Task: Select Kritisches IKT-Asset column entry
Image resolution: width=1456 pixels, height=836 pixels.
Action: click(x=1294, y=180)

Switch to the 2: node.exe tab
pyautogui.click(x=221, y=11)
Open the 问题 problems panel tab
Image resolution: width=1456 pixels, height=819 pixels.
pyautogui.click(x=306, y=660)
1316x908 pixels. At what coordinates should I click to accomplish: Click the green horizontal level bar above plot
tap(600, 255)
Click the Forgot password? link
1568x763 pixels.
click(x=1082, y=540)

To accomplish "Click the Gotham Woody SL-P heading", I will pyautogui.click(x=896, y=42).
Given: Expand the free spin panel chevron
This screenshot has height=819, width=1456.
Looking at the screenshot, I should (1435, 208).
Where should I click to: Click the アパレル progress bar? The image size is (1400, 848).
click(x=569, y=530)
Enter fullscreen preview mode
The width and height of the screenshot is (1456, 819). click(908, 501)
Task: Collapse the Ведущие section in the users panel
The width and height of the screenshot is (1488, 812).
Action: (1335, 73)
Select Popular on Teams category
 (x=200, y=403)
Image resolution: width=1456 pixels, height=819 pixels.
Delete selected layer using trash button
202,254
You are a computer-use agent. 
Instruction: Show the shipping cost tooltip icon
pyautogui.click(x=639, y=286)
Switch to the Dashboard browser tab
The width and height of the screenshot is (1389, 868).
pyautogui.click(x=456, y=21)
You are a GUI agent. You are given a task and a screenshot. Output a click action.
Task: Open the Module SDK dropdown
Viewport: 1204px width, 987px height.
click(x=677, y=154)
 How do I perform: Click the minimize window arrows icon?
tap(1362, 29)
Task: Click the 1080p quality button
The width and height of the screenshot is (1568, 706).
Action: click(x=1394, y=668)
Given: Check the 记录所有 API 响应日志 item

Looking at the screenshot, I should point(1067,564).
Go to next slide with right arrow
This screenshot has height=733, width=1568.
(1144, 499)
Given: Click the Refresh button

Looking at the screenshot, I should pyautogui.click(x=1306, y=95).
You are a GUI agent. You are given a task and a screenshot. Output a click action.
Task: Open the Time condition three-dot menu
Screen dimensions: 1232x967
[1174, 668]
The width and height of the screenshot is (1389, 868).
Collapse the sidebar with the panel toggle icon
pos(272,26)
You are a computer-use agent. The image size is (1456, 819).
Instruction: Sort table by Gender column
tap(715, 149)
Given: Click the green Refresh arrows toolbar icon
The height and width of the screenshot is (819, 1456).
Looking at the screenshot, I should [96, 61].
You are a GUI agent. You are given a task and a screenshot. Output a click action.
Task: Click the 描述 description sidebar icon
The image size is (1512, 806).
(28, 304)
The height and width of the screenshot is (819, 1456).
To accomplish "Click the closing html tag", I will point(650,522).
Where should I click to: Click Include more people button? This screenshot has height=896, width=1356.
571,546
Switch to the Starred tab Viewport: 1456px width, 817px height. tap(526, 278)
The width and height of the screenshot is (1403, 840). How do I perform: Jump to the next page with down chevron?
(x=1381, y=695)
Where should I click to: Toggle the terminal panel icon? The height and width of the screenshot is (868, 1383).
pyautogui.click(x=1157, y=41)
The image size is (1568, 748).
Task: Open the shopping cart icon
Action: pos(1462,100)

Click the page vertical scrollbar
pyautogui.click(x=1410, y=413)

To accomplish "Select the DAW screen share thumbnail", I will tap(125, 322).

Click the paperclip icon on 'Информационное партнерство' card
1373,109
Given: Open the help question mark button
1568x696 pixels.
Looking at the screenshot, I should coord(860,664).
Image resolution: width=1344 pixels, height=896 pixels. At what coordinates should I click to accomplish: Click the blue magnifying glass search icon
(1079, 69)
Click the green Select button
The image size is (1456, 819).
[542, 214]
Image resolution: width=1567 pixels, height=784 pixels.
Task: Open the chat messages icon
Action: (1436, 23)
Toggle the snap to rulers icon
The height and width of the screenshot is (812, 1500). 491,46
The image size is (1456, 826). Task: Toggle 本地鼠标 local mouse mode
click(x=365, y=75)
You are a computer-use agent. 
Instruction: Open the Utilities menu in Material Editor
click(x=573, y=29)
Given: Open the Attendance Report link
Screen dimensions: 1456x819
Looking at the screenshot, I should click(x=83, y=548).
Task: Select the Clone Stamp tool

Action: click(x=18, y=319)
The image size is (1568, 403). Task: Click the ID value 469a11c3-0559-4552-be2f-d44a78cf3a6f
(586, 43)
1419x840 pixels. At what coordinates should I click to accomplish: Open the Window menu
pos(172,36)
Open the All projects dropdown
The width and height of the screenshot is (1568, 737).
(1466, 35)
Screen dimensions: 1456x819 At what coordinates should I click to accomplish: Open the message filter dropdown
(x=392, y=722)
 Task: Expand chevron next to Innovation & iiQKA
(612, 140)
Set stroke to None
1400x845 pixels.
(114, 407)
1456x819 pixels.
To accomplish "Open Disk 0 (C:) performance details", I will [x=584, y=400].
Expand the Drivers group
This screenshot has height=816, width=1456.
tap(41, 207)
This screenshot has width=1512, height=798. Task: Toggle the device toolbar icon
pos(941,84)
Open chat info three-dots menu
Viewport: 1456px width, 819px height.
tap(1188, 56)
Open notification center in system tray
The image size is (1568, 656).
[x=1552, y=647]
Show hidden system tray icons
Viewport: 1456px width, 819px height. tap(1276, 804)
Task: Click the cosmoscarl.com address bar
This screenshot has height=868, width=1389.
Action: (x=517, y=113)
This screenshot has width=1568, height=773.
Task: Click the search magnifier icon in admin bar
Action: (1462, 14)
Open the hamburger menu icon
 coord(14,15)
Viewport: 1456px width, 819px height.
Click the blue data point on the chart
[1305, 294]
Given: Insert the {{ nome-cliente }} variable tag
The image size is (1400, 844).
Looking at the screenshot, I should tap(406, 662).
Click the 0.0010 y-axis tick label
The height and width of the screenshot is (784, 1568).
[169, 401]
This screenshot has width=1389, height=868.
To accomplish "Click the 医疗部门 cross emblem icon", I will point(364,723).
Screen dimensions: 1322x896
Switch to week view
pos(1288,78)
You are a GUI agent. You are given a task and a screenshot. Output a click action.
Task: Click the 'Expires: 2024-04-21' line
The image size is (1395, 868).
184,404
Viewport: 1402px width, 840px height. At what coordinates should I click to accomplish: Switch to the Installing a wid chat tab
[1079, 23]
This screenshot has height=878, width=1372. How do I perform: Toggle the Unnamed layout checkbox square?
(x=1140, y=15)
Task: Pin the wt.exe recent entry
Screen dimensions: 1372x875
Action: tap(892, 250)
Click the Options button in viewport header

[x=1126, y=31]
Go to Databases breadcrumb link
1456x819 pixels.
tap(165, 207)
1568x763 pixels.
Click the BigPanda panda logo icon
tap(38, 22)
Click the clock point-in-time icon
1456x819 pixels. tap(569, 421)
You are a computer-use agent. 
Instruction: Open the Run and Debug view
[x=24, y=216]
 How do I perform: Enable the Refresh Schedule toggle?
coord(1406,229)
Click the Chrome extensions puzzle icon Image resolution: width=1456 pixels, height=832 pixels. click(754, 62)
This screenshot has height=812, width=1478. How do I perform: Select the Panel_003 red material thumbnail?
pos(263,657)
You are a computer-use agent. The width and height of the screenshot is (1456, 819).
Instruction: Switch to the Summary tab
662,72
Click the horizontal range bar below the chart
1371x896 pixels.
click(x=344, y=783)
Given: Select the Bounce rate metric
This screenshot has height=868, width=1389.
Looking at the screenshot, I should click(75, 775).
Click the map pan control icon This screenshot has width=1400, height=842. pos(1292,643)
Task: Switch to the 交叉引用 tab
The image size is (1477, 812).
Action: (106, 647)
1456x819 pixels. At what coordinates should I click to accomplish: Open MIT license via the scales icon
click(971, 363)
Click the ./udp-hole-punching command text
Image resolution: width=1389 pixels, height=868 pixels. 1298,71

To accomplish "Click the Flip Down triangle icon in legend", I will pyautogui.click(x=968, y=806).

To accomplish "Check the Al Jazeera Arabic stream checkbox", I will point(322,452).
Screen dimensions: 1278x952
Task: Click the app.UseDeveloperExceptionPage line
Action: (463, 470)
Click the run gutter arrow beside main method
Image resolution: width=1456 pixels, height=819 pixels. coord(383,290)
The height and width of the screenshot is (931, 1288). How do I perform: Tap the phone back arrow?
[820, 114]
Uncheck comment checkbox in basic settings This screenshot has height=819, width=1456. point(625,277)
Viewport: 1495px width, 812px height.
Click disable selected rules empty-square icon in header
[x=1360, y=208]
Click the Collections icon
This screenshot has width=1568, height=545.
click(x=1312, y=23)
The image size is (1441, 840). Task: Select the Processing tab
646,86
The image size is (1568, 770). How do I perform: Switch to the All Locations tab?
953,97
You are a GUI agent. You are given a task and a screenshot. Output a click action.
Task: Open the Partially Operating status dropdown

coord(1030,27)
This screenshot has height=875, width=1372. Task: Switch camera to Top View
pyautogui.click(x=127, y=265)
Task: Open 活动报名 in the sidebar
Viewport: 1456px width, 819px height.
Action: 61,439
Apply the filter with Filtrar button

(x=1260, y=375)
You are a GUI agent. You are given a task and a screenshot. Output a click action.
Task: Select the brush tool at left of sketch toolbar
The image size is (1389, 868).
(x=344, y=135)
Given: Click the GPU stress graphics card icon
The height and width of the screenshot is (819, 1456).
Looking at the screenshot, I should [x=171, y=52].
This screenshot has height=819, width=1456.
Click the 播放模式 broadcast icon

_ _ _ _

#### [WHAT THIS TASK INVOLVES]
Only the lines above from the one with "Where should I click to: Click the" through the one with "Task: Open the Module SDK dropdown" should be duplicated, character for character.

#### [OUTPUT FOR THIS EXERCISE]
Where should I click to: Click the アパレル progress bar? The image size is (1400, 848).
click(x=569, y=530)
Enter fullscreen preview mode
The width and height of the screenshot is (1456, 819). click(908, 501)
Task: Collapse the Ведущие section in the users panel
The width and height of the screenshot is (1488, 812).
Action: (1335, 73)
Select Popular on Teams category
 (x=200, y=403)
Image resolution: width=1456 pixels, height=819 pixels.
Delete selected layer using trash button
202,254
You are a computer-use agent. 
Instruction: Show the shipping cost tooltip icon
pyautogui.click(x=639, y=286)
Switch to the Dashboard browser tab
The width and height of the screenshot is (1389, 868).
pyautogui.click(x=456, y=21)
You are a GUI agent. You are given a task and a screenshot. Output a click action.
Task: Open the Module SDK dropdown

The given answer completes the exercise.